#### Task details
All records are to be printed exactly as they appear.

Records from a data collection
● ● ● ● ● ● ●

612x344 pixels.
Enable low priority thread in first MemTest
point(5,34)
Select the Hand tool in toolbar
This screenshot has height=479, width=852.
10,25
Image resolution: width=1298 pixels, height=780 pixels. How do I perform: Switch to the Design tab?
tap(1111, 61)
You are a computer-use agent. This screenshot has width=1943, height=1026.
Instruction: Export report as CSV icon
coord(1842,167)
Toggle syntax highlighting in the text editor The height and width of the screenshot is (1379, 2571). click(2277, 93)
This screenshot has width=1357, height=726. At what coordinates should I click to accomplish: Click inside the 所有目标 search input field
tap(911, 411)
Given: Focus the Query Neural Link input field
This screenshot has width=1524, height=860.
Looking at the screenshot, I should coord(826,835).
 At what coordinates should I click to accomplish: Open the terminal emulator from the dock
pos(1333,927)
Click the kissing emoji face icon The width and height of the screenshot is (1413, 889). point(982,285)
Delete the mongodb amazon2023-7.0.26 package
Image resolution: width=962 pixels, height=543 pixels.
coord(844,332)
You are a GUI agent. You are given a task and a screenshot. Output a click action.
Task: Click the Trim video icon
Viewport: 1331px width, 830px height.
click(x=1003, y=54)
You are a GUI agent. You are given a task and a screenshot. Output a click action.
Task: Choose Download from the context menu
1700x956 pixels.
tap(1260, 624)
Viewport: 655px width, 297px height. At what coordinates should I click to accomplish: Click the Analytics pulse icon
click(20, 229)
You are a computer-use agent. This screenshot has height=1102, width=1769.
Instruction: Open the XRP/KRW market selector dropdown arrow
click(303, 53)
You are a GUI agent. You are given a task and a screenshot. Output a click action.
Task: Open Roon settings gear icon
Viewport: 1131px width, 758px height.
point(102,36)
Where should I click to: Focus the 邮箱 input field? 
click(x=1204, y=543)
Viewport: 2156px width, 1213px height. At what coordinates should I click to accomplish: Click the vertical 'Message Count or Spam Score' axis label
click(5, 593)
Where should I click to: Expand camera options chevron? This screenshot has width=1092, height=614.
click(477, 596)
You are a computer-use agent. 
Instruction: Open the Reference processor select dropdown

● ● ● ● ● ● ●

#### Exercise response
612x344 pixels.
Enable low priority thread in first MemTest
point(5,34)
Select the Hand tool in toolbar
This screenshot has height=479, width=852.
10,25
Image resolution: width=1298 pixels, height=780 pixels. How do I perform: Switch to the Design tab?
tap(1111, 61)
You are a computer-use agent. This screenshot has width=1943, height=1026.
Instruction: Export report as CSV icon
coord(1842,167)
Toggle syntax highlighting in the text editor The height and width of the screenshot is (1379, 2571). click(2277, 93)
This screenshot has width=1357, height=726. At what coordinates should I click to accomplish: Click inside the 所有目标 search input field
tap(911, 411)
Given: Focus the Query Neural Link input field
This screenshot has width=1524, height=860.
Looking at the screenshot, I should coord(826,835).
 At what coordinates should I click to accomplish: Open the terminal emulator from the dock
pos(1333,927)
Click the kissing emoji face icon The width and height of the screenshot is (1413, 889). point(982,285)
Delete the mongodb amazon2023-7.0.26 package
Image resolution: width=962 pixels, height=543 pixels.
coord(844,332)
You are a GUI agent. You are given a task and a screenshot. Output a click action.
Task: Click the Trim video icon
Viewport: 1331px width, 830px height.
click(x=1003, y=54)
You are a GUI agent. You are given a task and a screenshot. Output a click action.
Task: Choose Download from the context menu
1700x956 pixels.
tap(1260, 624)
Viewport: 655px width, 297px height. At what coordinates should I click to accomplish: Click the Analytics pulse icon
click(20, 229)
You are a computer-use agent. This screenshot has height=1102, width=1769.
Instruction: Open the XRP/KRW market selector dropdown arrow
click(303, 53)
You are a GUI agent. You are given a task and a screenshot. Output a click action.
Task: Open Roon settings gear icon
Viewport: 1131px width, 758px height.
point(102,36)
Where should I click to: Focus the 邮箱 input field? 
click(x=1204, y=543)
Viewport: 2156px width, 1213px height. At what coordinates should I click to accomplish: Click the vertical 'Message Count or Spam Score' axis label
click(5, 593)
Where should I click to: Expand camera options chevron? This screenshot has width=1092, height=614.
click(477, 596)
You are a computer-use agent. 
Instruction: Open the Reference processor select dropdown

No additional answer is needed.